The group holds meetings every two months and as well as planning activities, members pick a population-related issue to discuss and occasionally have a quiz. New members and guests are always welcome.
The Guildford group aims to spread the word about population issues by making the best use of our contacts in voluntary organisations such as Rotary and Zonta, schools & colleges, business organisations and NGOs such as the Green Party, CPRE and Transition Network. The group has a track record of providing speakers for meetings with an audience size ranging from a handful of people to a hall full of A-level students. Group members also speak at fairs and other public events at which they try to focus on local issues to make their presentations relevant to local people.
The Guildford group welcomes PM members from across the GU postcode area, which covers Bracknell, Berks right down to Petersfield, and Surrey. We currently meet in Farnham (GU9), usually on Sunday afternoons. Our discussions are lively and sometimes downright noisy but we try to ensure that everyone gets a chance to speak and be heard.

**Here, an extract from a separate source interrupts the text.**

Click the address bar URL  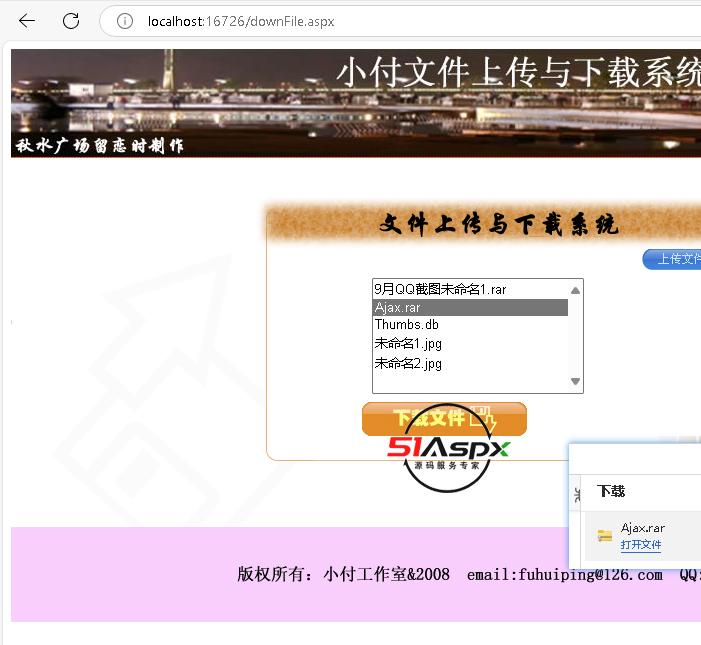241,21
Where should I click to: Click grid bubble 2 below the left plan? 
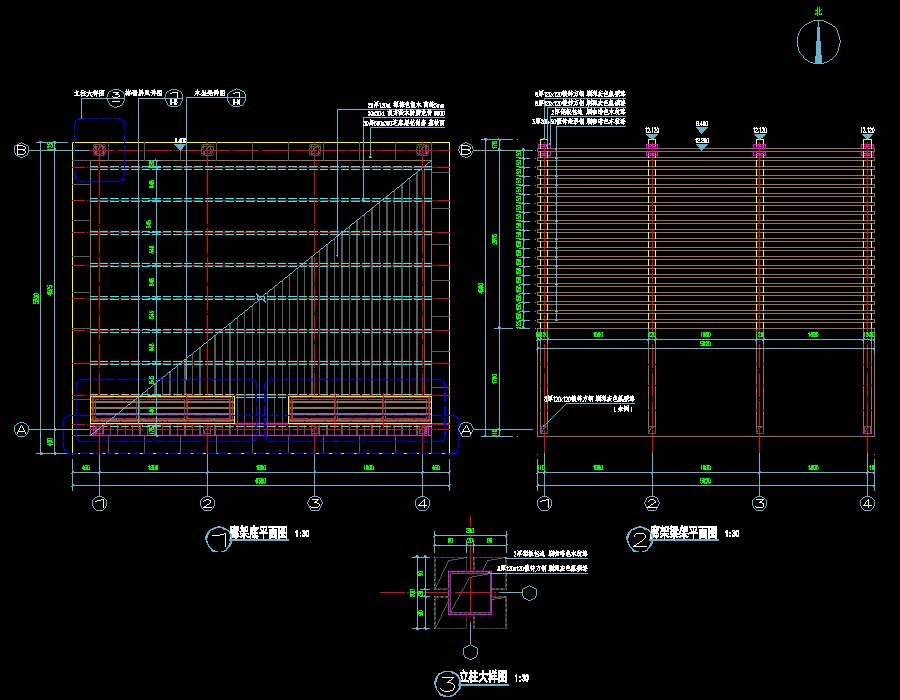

The Winchester group, which had its first meeting in October 2011, meets every three months. The group has approximately 30 members, several of whom were recently involved in distributing more than 1,000 leaflets around the county. The group had a stand at the Winchester Hat Fair in July 2012 to coincide with World Population Day, and one in Winchester Town Centre in October 2011 for 7 Billion Day. The group has some very active letter writers local papers seem receptive to comments on features linked to population. The group offers speaker training and holds occasional public meetings.
The group held its first meeting in November 2012. Activities include talks, stalls, door to door campaigning, talking to councillors and political parties and raising population issues relevant in Fareham and Gosport such as new housing developments, loss of agricultural land and stabilising population.
Doctors are concerned with people's health and can see the many connections between it and fertility.
Population is relevant to many subjects taught in schools. If you are a teacher and would like to help spread the message, let us know.
Environmentalists are natural allies of those concerned with sustainability and population. If you are active in an environmentalist organization, let us know so we can put you in touch with like-minded individuals.
Increasing numbers of students are concerned about population and sustainability. If you are among them, join Population Matters Students.
It has been suggested that Quakers and Attenders at Quaker Meetings should set up a special interest group to try to bring population to the attention of Friends. There are encouraging signs that there is increasing interest amongst Friends.